• _DATA SHOWN_:
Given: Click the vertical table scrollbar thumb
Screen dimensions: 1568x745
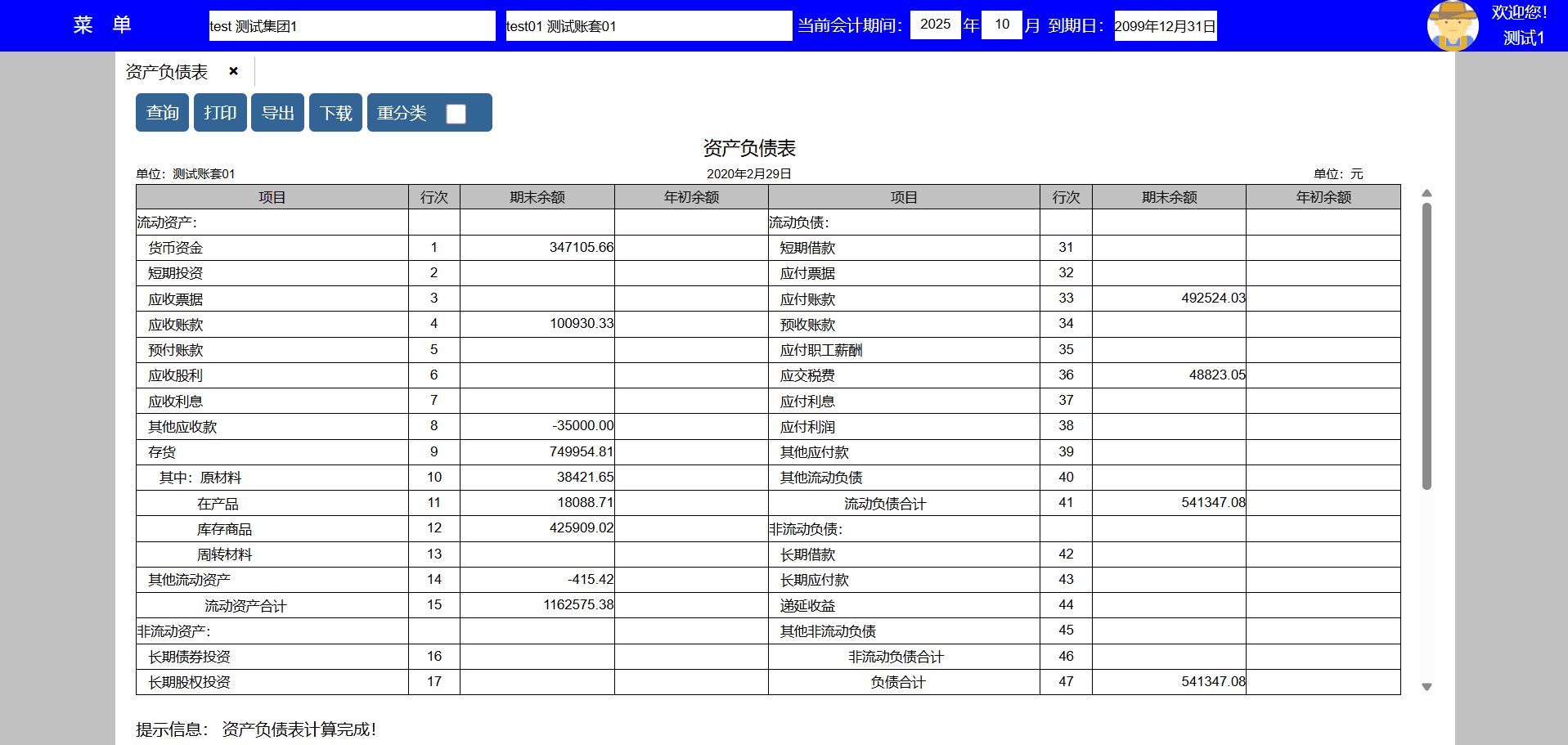Looking at the screenshot, I should [1426, 343].
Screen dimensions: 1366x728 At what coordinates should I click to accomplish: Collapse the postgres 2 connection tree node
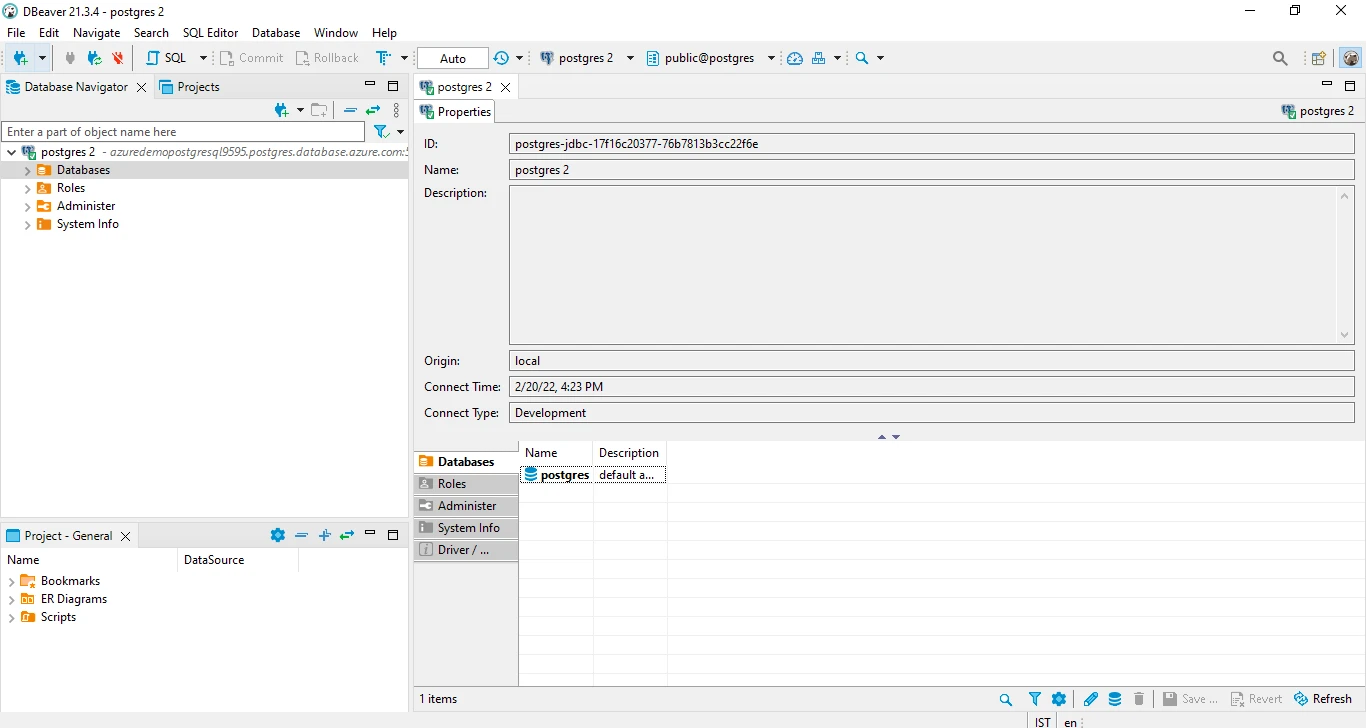click(x=12, y=152)
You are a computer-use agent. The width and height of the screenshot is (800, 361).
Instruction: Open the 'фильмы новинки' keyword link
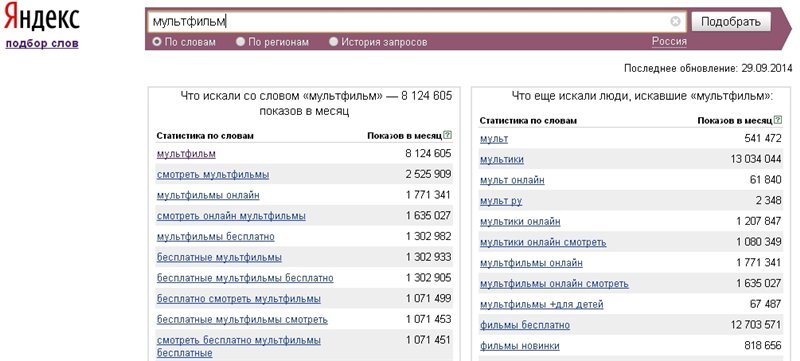pos(519,346)
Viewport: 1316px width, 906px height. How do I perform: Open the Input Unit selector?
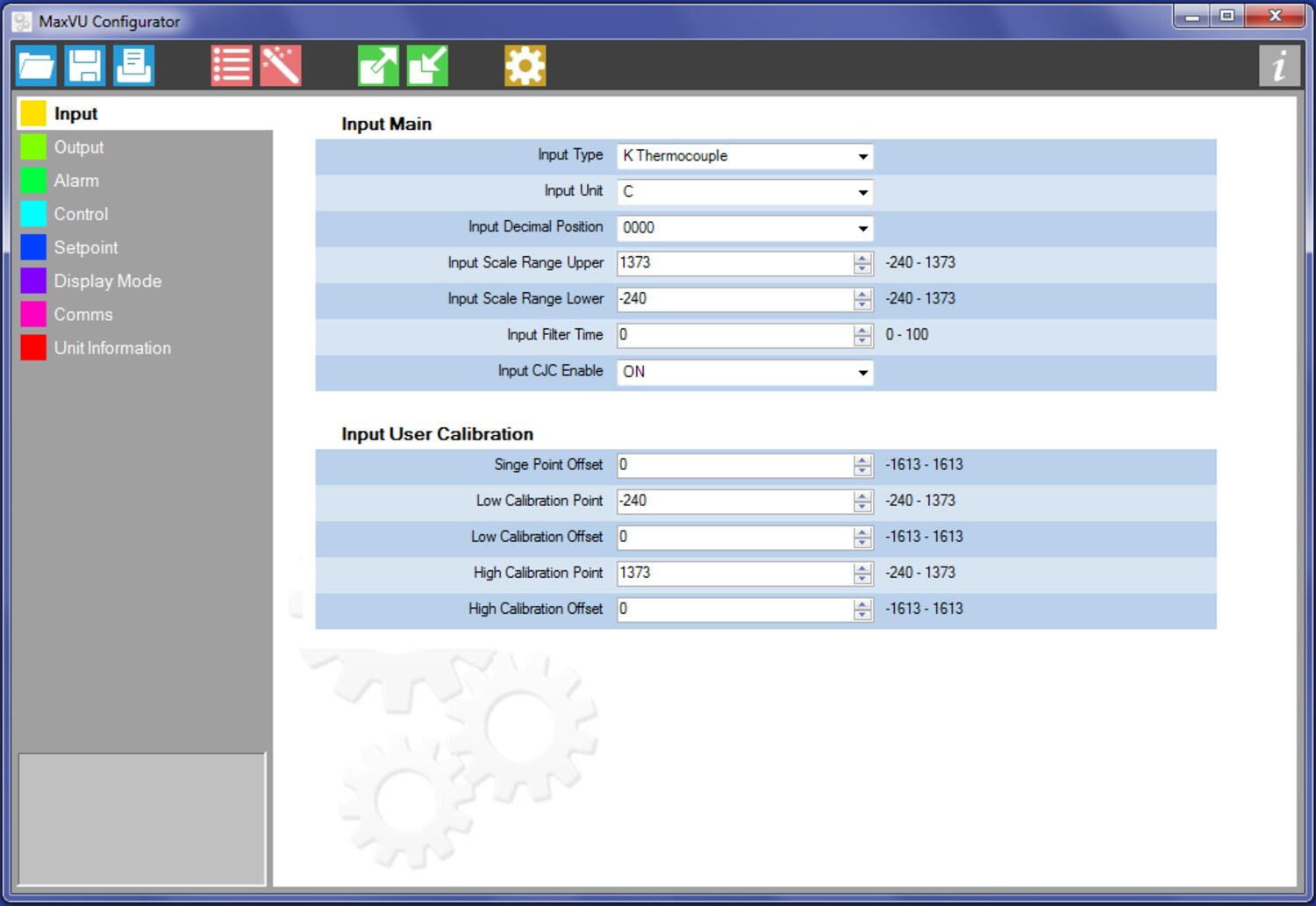coord(862,192)
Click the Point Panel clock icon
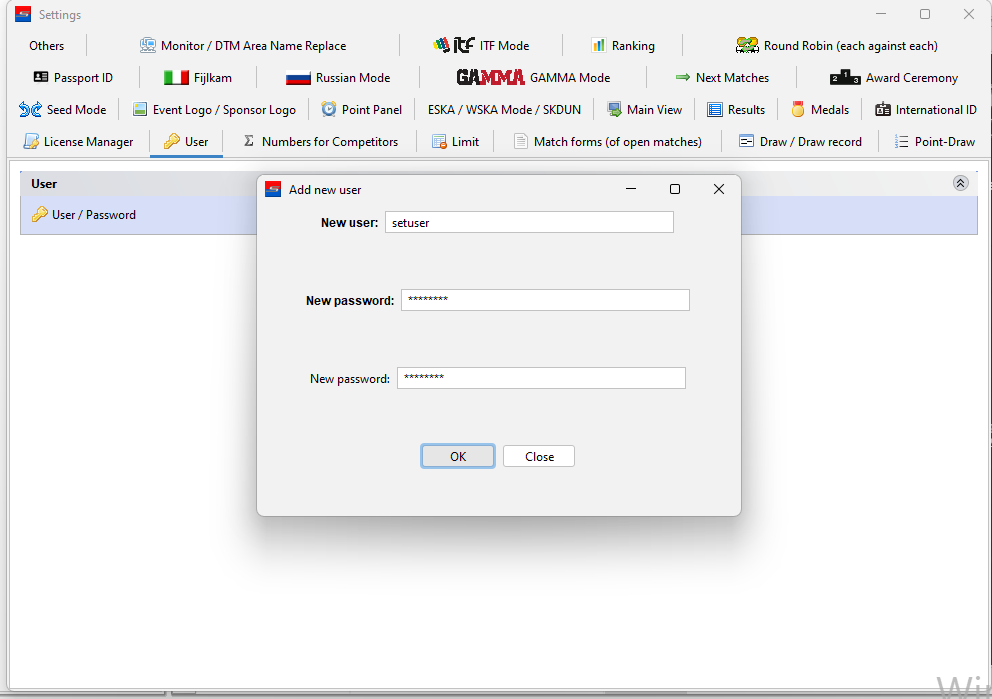This screenshot has height=699, width=992. pyautogui.click(x=329, y=110)
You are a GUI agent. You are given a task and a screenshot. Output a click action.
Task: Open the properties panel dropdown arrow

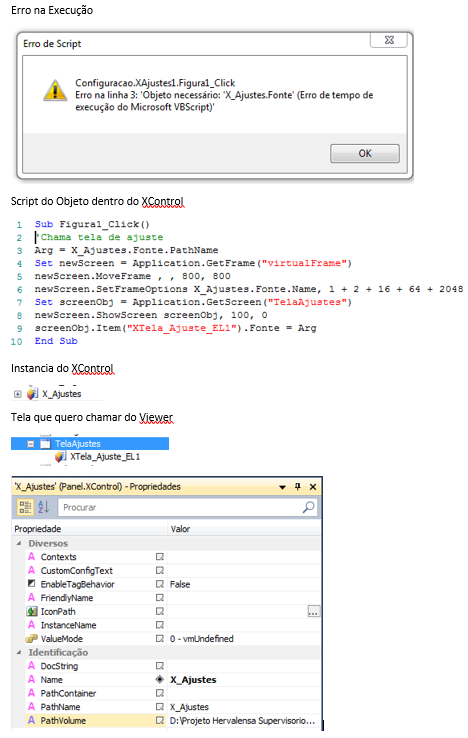[282, 487]
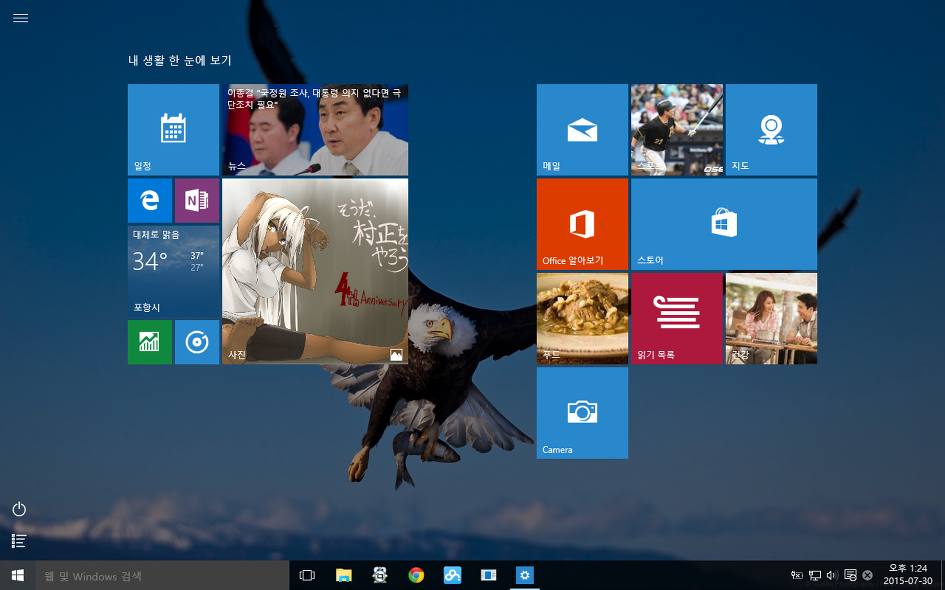
Task: Open the Calendar (일정) tile
Action: pyautogui.click(x=173, y=129)

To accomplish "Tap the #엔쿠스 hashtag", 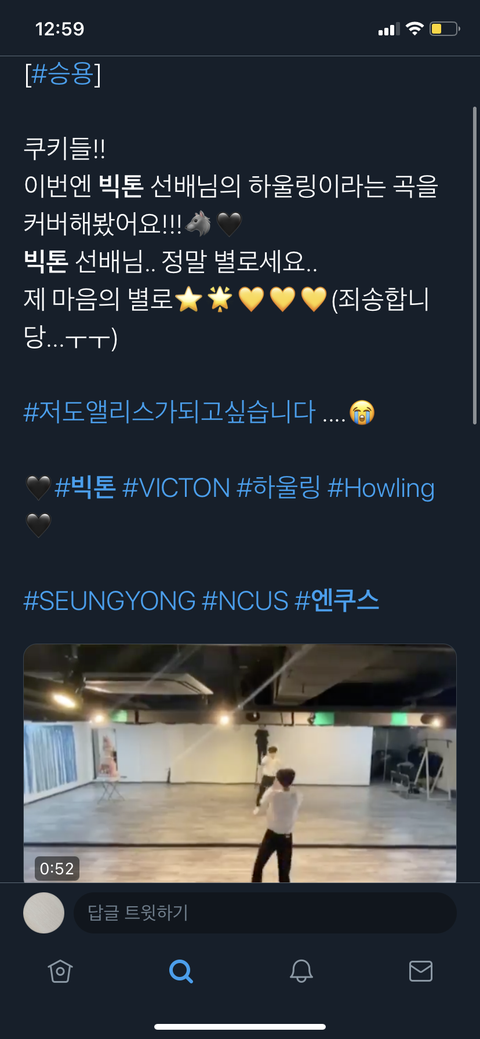I will click(x=337, y=602).
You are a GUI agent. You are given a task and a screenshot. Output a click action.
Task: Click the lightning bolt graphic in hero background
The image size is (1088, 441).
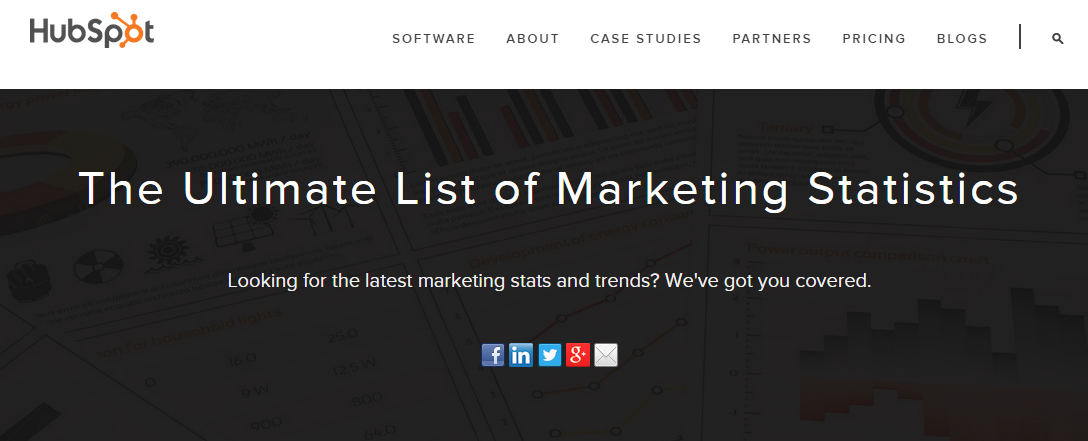973,104
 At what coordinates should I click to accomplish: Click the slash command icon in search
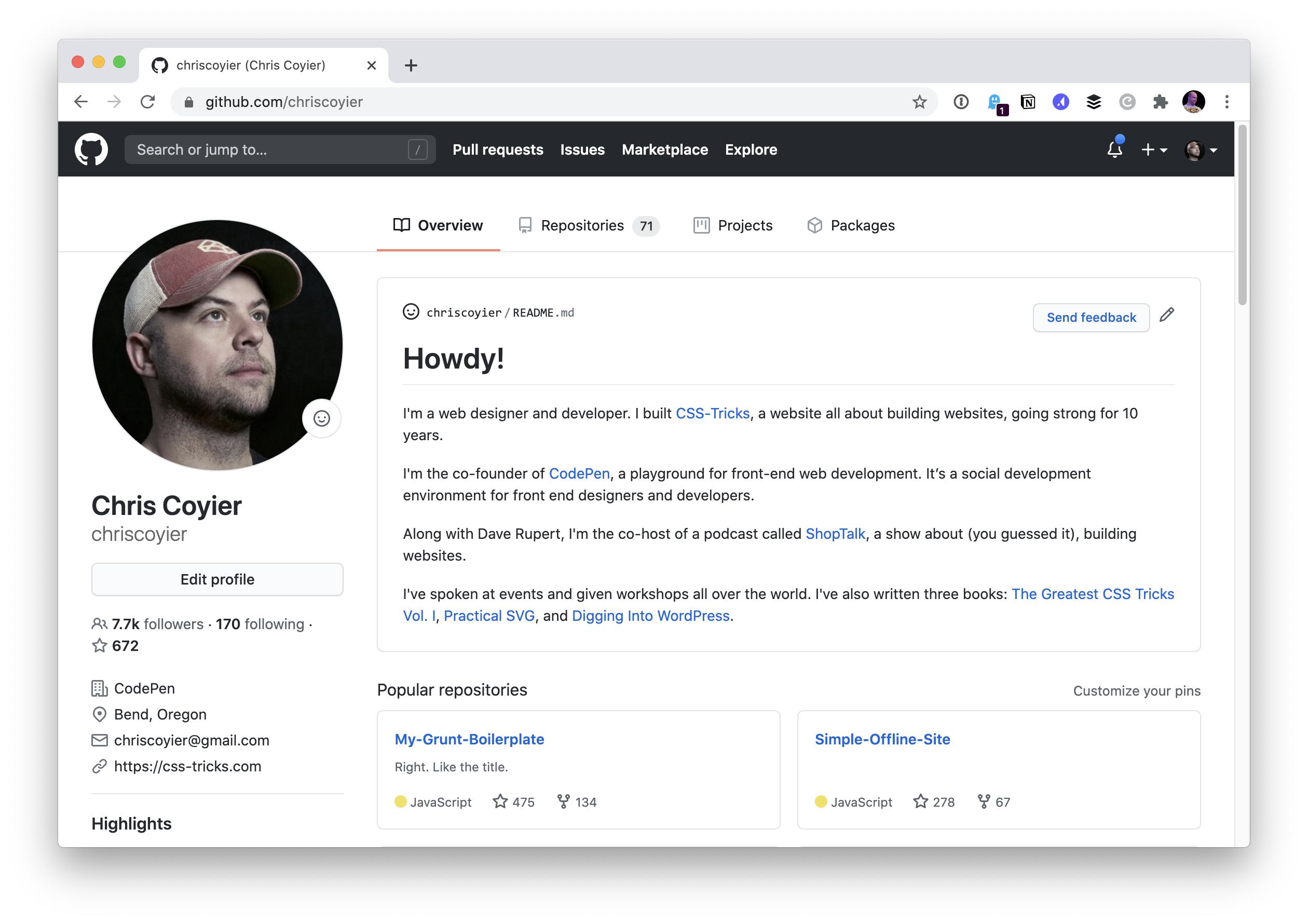[418, 149]
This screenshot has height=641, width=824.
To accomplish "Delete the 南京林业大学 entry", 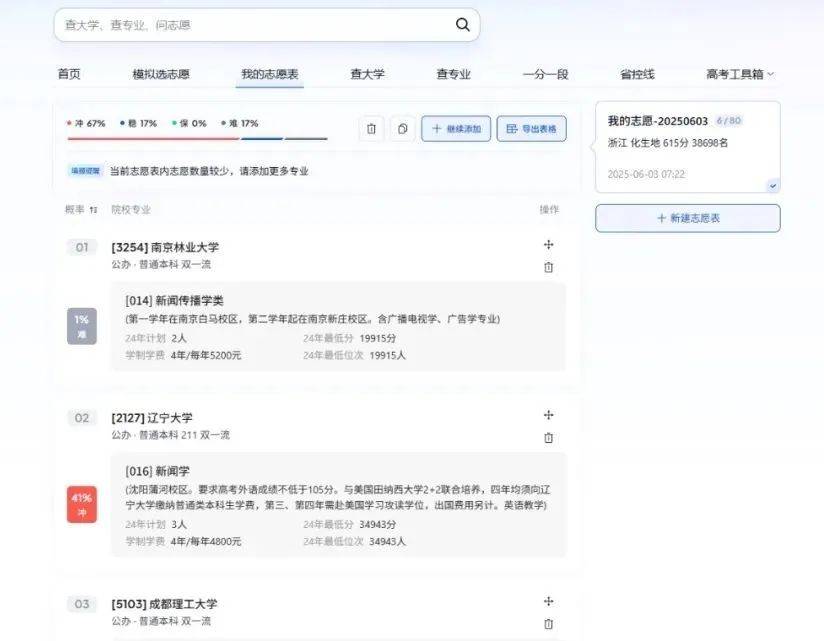I will pos(548,267).
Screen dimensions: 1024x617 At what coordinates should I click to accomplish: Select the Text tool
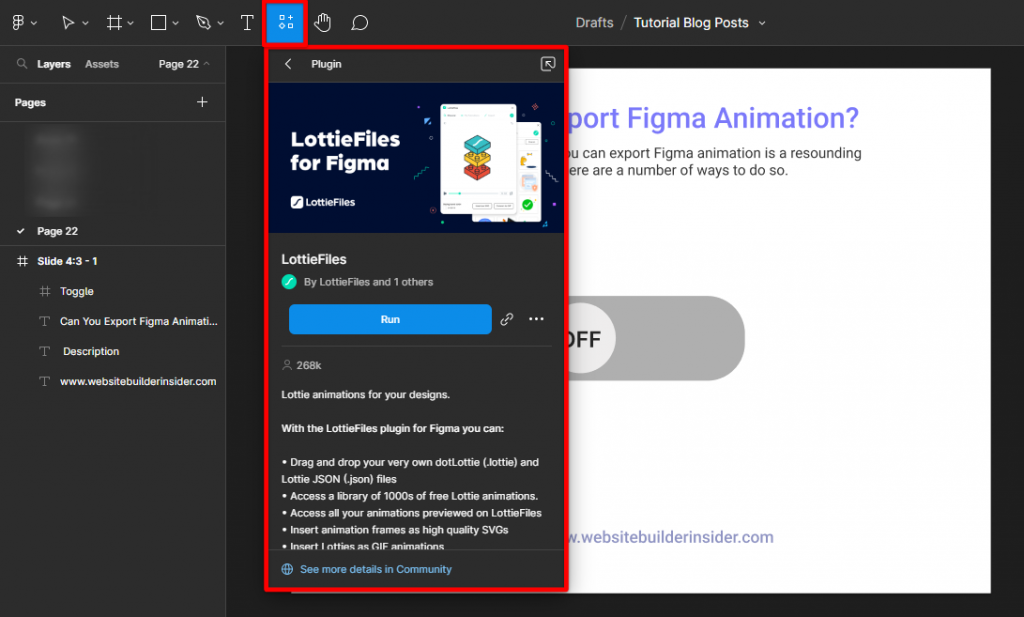click(247, 22)
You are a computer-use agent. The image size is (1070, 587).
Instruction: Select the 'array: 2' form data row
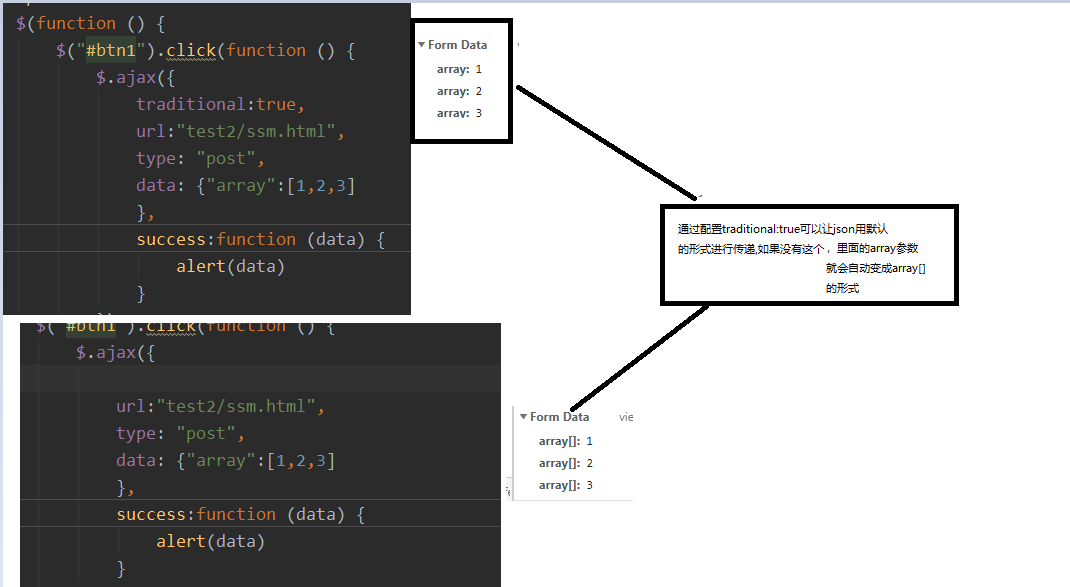pos(459,91)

• _WORK TO BE COMPLETED_: Swap "scrollbar thumb" for "scrollbar track" in the lines running from the start through the line holding "coord(862,192)", inclusive, changing nothing else. Give back only those lines, without the pictures.

• _EXERCISE ANSWER_:
Given: Click the vertical table scrollbar track
Screen dimensions: 1568x745
Looking at the screenshot, I should [1426, 343].
Screen dimensions: 1366x728 At what coordinates should I click to accomplish: Collapse the postgres 2 connection tree node
click(x=12, y=152)
You are a computer-use agent. The width and height of the screenshot is (800, 361).
Instruction: Open the 'фильмы новинки' keyword link
pos(519,346)
Viewport: 1316px width, 906px height. How do I perform: Open the Input Unit selector?
coord(862,192)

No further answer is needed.